Bisher keine Anzeichen für Fentanyl-Welle in der Schweiz erkennbar

Die immer noch präsente Opioid-Krise in den USA fordert ihren Tribut. Die Wahrscheinlichkeit einer solchen Suchtepidemie in der Schweiz sei vielfach geringer.

Fentanyl ist stärker als Heroin - GETTY IMAGES NORTH AMERICA/AFP/Archiv

Das Schmerzmittel Fentanyl hat sich in den USA zur häufigsten Todesursache für Menschen im Alter zwischen 18 und 49 Jahren entwickelt. Ein solches Elend werde es in der Schweiz aus verschiedenen Gründen kaum geben, sagte Thilo Beck, Co-Chefarzt Psychiatrie der suchtmedizinischen Institution Arud.

Bisher gibt es gemäss Beck keine Anzeichen für eine Fentanyl-Welle in der Schweiz. Die Voraussetzungen in der Schweiz seien verglichen mit den USA völlig anders. Hier habe es nie in dem Ausmass eine ärztliche Überverschreibung von opioidhaltigen Schmerzmitteln gegeben wie in den USA.

Schwarzmärkte profitieren von US-System

Abhängig gewordene Patienten in den USA werden von ihren Ärzten nicht mehr weiter mit Schmerzmitteln versorgt, so dass die Betroffenen auf den Schwarzmarkt ausweichen müssen.

In der Schweiz gebe es zudem viel bessere Behandlungsangebote für Opioidabhängige als in den USA, sagte Beck weiter. Zu beobachten seien aktuell Jugendliche, die nicht über ärztliche Verschreibungen an starke Schmerzmittel gekommen seien, sondern über den Schwarzmarkt. Diese Betroffenen müsse man so schnell wie möglich in Behandlung nehmen, um Todesfälle zu vermeiden.

Kalter Entzug nicht immer zielführend

Eine Entzugsbehandlung sei dabei nicht immer das erste Ziel. «Sind die Jugendlichen noch in der Schule oder der Lehre, oder haben sie bereits eine Arbeitsstelle, könnte eine solche Massnahme ihre Entwicklung unterbrechen und gefährden», so Beck.
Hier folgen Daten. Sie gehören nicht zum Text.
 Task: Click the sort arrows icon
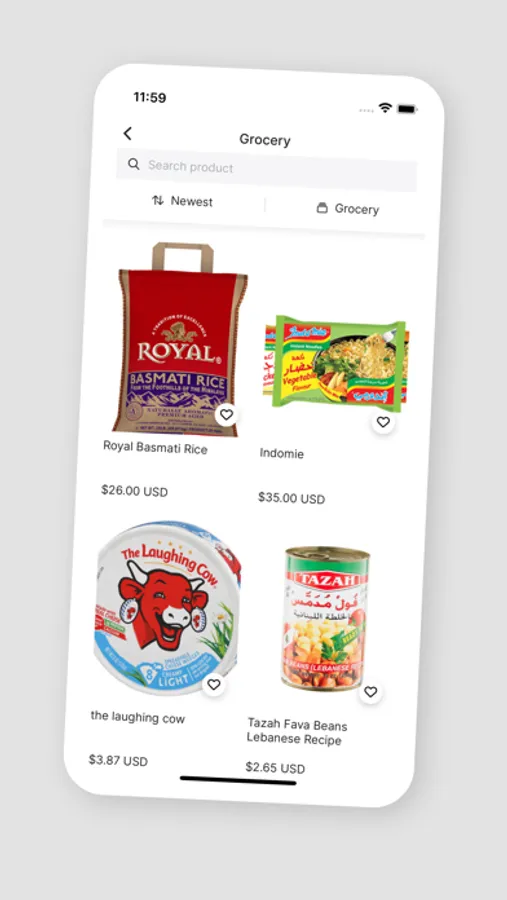point(158,200)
In diesen Fällen wird zunächst auf eine Behandlung mit Buprenorphin, Methadon oder Morphium «umgestellt», damit die Jugendlichen sich stabilisieren können, ohne ihre Anstellung oder Ausbildung zu gefährden.

Fentanyl ist Teil der Opioidkrise der USA. (Symbolbild) - keystone

Immer wieder kommen Delegationen aus den USA in die Schweiz, um sich über das «Schweizer Modell» zu informieren. Politisch hatten solch «pragmatische» Ansätze in den USA bisher aber wenig Chancen.

Die USA setzen seit jeher vor allem auf vollständige Drogenabstinenz. Entzüge bergen jedoch auch Risiken: Werden Fentanyl-Abhängige nach einem Entzug rückfällig, haben sie ein noch viel höheres Sterberisiko als vorher.

Fentanyl hat Heroin teilweise abgelöst

Das Schmerzmittel Fentanyl wirkt etwa 50 Mal stärker als Heroin und wurde ursprünglich für Patienten mit chronischen Schmerzen entwickelt, etwa für Krebspatienten im Endstadium. Der Bund lagert deshalb Pflaster mit Fentanyl in seinem Pflichtlager.

Drogenkartelle, die einst Heroin verkauften, stellten längst auf Fentanyl um und produzieren das synthetische Opioid heute auch selber. Dafür beziehen sie Rohchemikalien aus China. Mit Fentanyl können Kartelle heute viel mehr Geld verdienen als mit Heroin. Zudem ist es einfacher zu schmuggeln.